Idafa in traditional Arabic grammar is an umbrella construction that covers several phenomena including what is expressed in English as noun-noun compounds and Saxon & Norman genitives. Additionally, Idafa participates in some other constructions, such as quantifiers, quasi-prepositions, and adjectives. Identifying the various types of the Idafa construction (IC) is of importance to Natural Language Processing (NLP) applications. Noun-Noun compounds exhibit special behaviour in most languages impacting their semantic interpretation. Hence distinguishing them could have an impact on downstream NLP applications. The most comprehensive computational syntactic representation of the Arabic language is found in the LDC Arabic Treebank (ATB). Despite its coverage, ICs are not explicitly labeled in the ATB and furthermore, there is no clear distinction between ICs of noun-noun relations and other traditional ICs.

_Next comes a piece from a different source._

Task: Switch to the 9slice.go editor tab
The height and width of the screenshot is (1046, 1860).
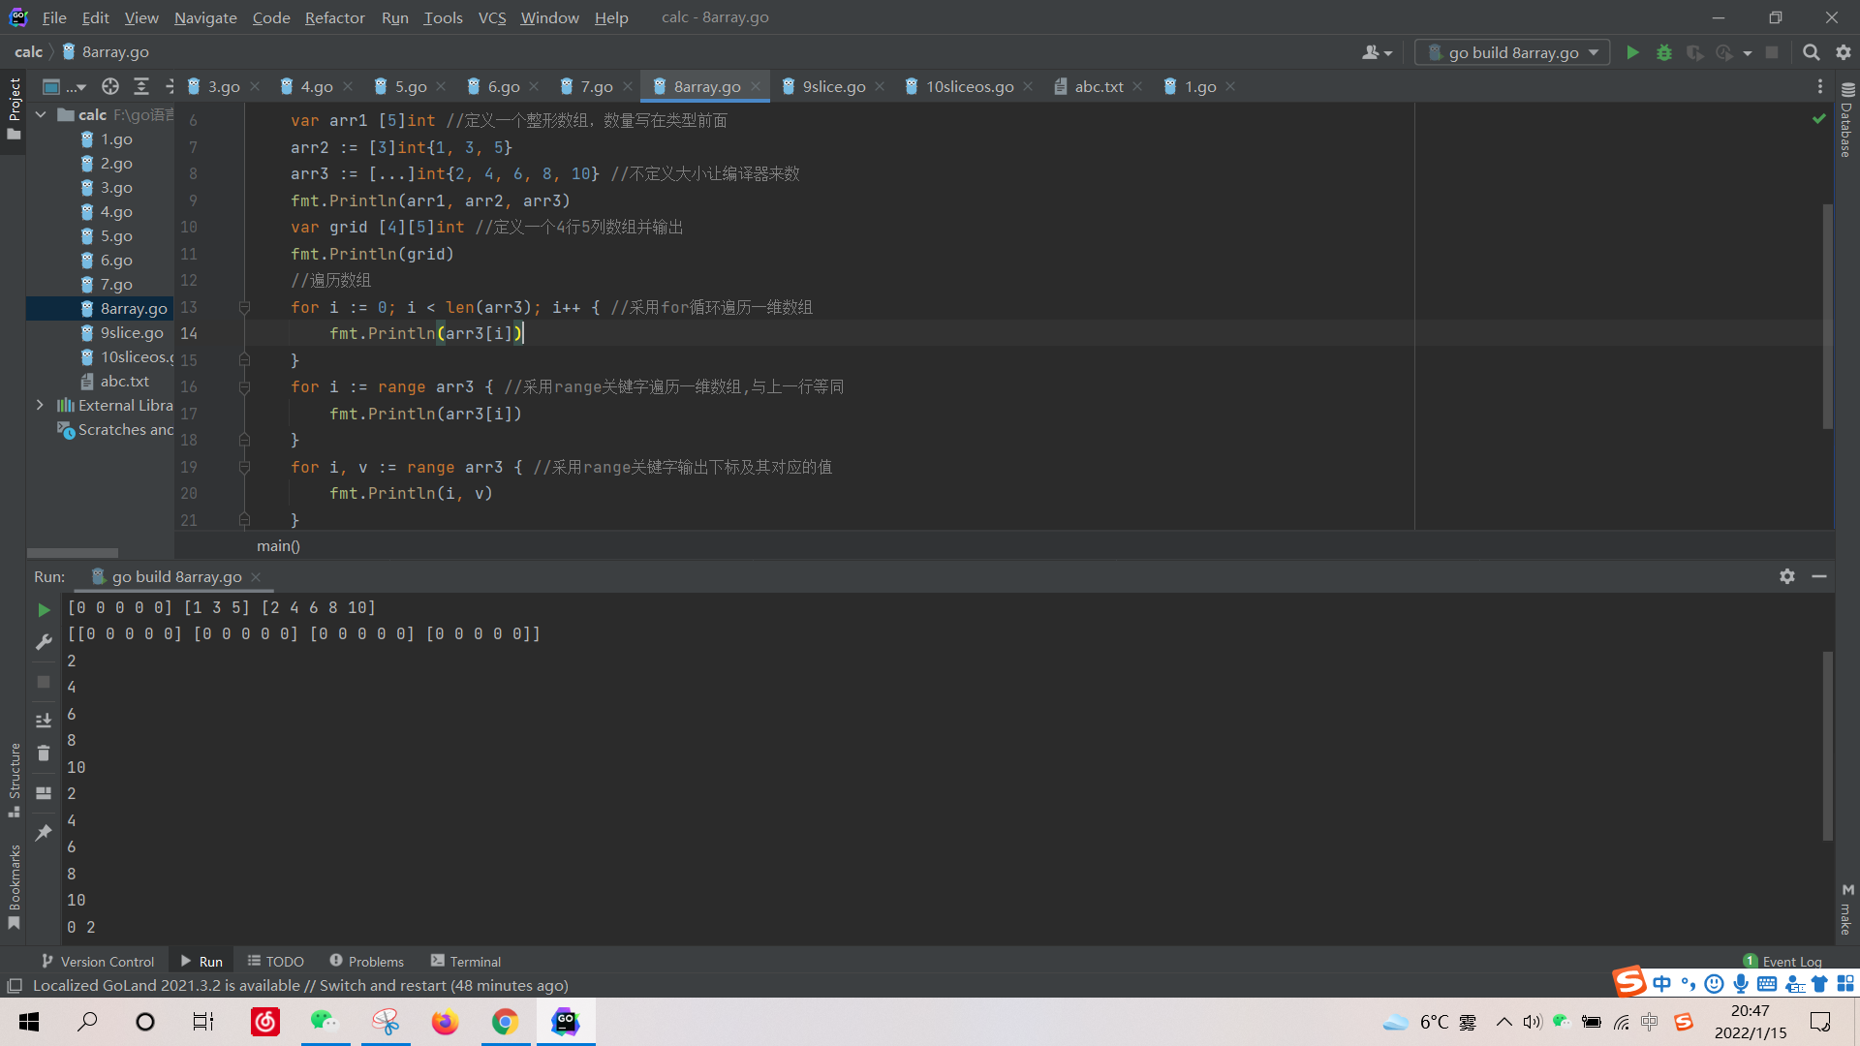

Hence, we devise a detailed syntactic and semantic typification process of the IC phenomenon in Arabic. We target the ATB as a platform for this classification. We render the ATB annotated with explicit IC labels in addition to further semantic characterization which is useful for syntactic, semantic and cross language processing. Our typification of IC comprises 3 main syntactic IC types: False Idafas (FIC), Grammatical Idafas (GIC), and True Idafas (TIC), which are further divided into 10 syntactic subclasses. The TIC group is further classified into semantic relations. We devise a method for automatic IC labeling and compare its yield against the CATiB Treebank. Our evaluation shows that we achieve the same level of accuracy, but with the additional fine-grained classification into the various syntactic and semantic types.